- Born: January 23, 1989 (age 36) South Korea
- Education: Haengshin High School
- Occupation: Actress
- Years active: 2006–present

Korean name
- Hangul: 이민지
- RR: I Minji
- MR: I Minji

Stage name
- Hangul: 이설
- RR: I Seol
- MR: I Sŏl

= Lee Seol (actress, born 1989) =

South Korean actress (born 1989)

Lee Seol (이설, born Lee Min-ji, January 23, 1989) is a South Korean actress.

== Career ==
She wanted to be an entertainer since childhood and participated in SM Entertainment's singer audition when she was in the sixth grade of elementary school. After entering middle school, she decided to become an actor and participated in more than 100 auditions when she was in middle and high school.
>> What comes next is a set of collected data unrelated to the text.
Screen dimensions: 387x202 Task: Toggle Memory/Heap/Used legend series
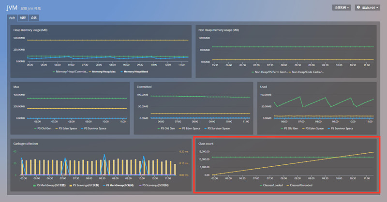tap(135, 72)
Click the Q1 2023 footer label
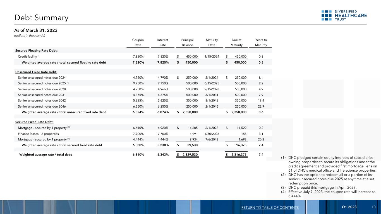381x214 pixels. [349, 207]
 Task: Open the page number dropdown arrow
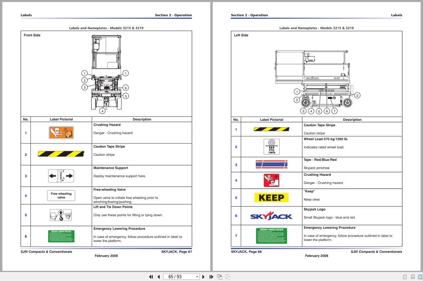point(197,277)
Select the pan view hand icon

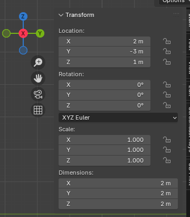pos(38,78)
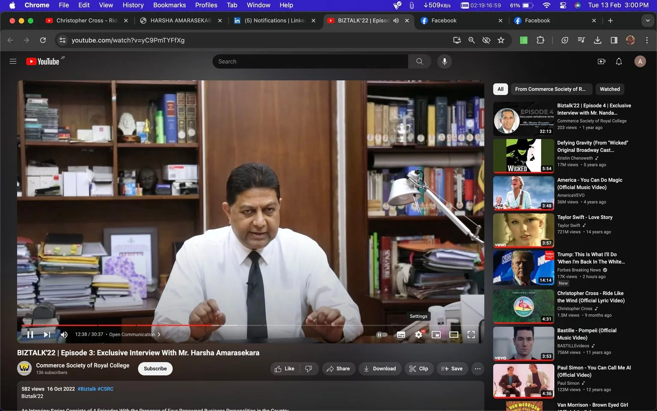
Task: Mute the video volume
Action: (x=64, y=334)
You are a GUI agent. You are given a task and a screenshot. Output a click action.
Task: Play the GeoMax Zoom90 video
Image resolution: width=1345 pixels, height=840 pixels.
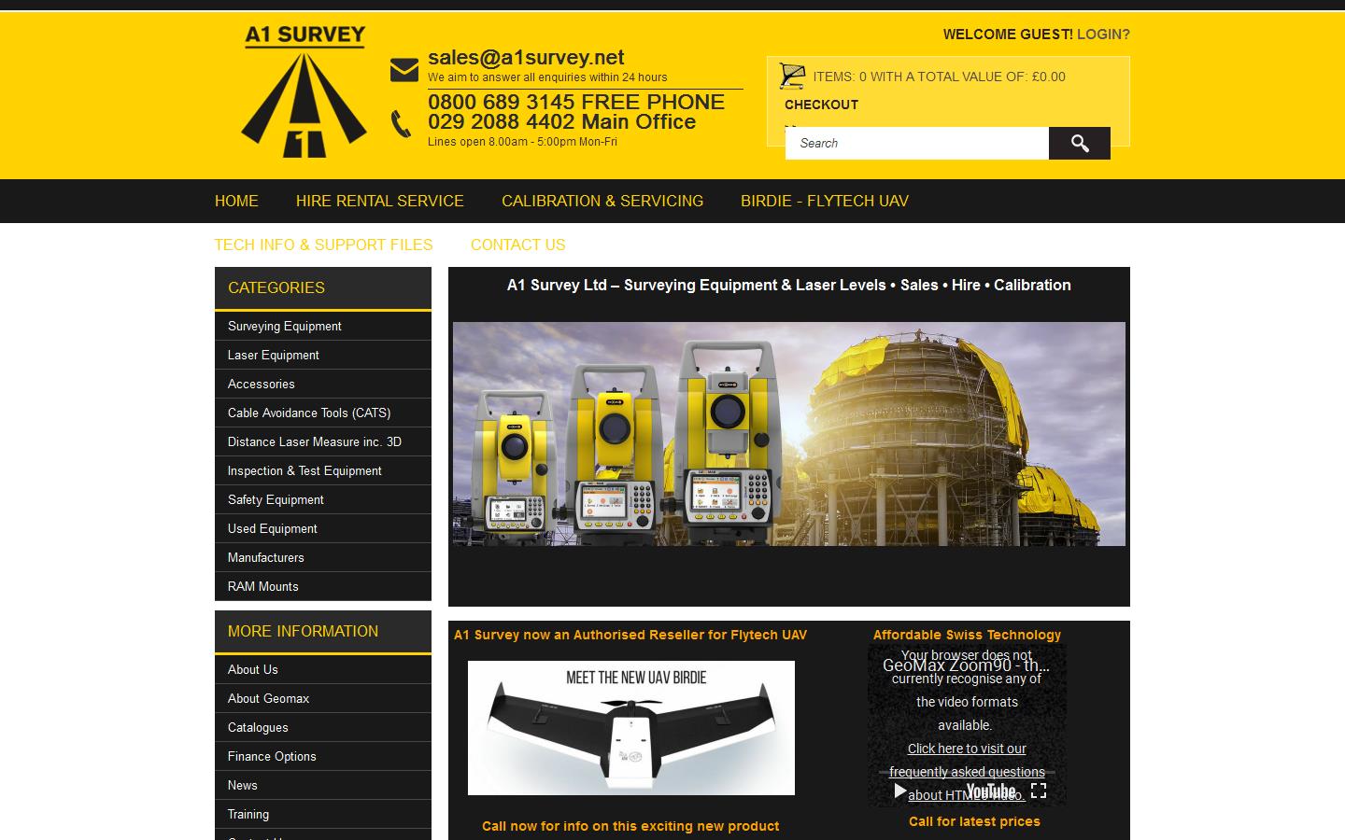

She made her acting debut in the 16-episode youth sex education television drama Sex Education Dotcom, which aired on Mnet from March to June 2006, and appeared on the satellite DMB radio program Super Junior Yesung's Miracle for You on TU Media in 2006. She graduated from Haengshin High School in February 2007 and majored in media and directing through the Academic Credit Bank System.

She has appeared in several films while working as a female musical and theater actress and founded Fantastic Musical Wedding, an agency specializing in wedding celebrations with current musical actors.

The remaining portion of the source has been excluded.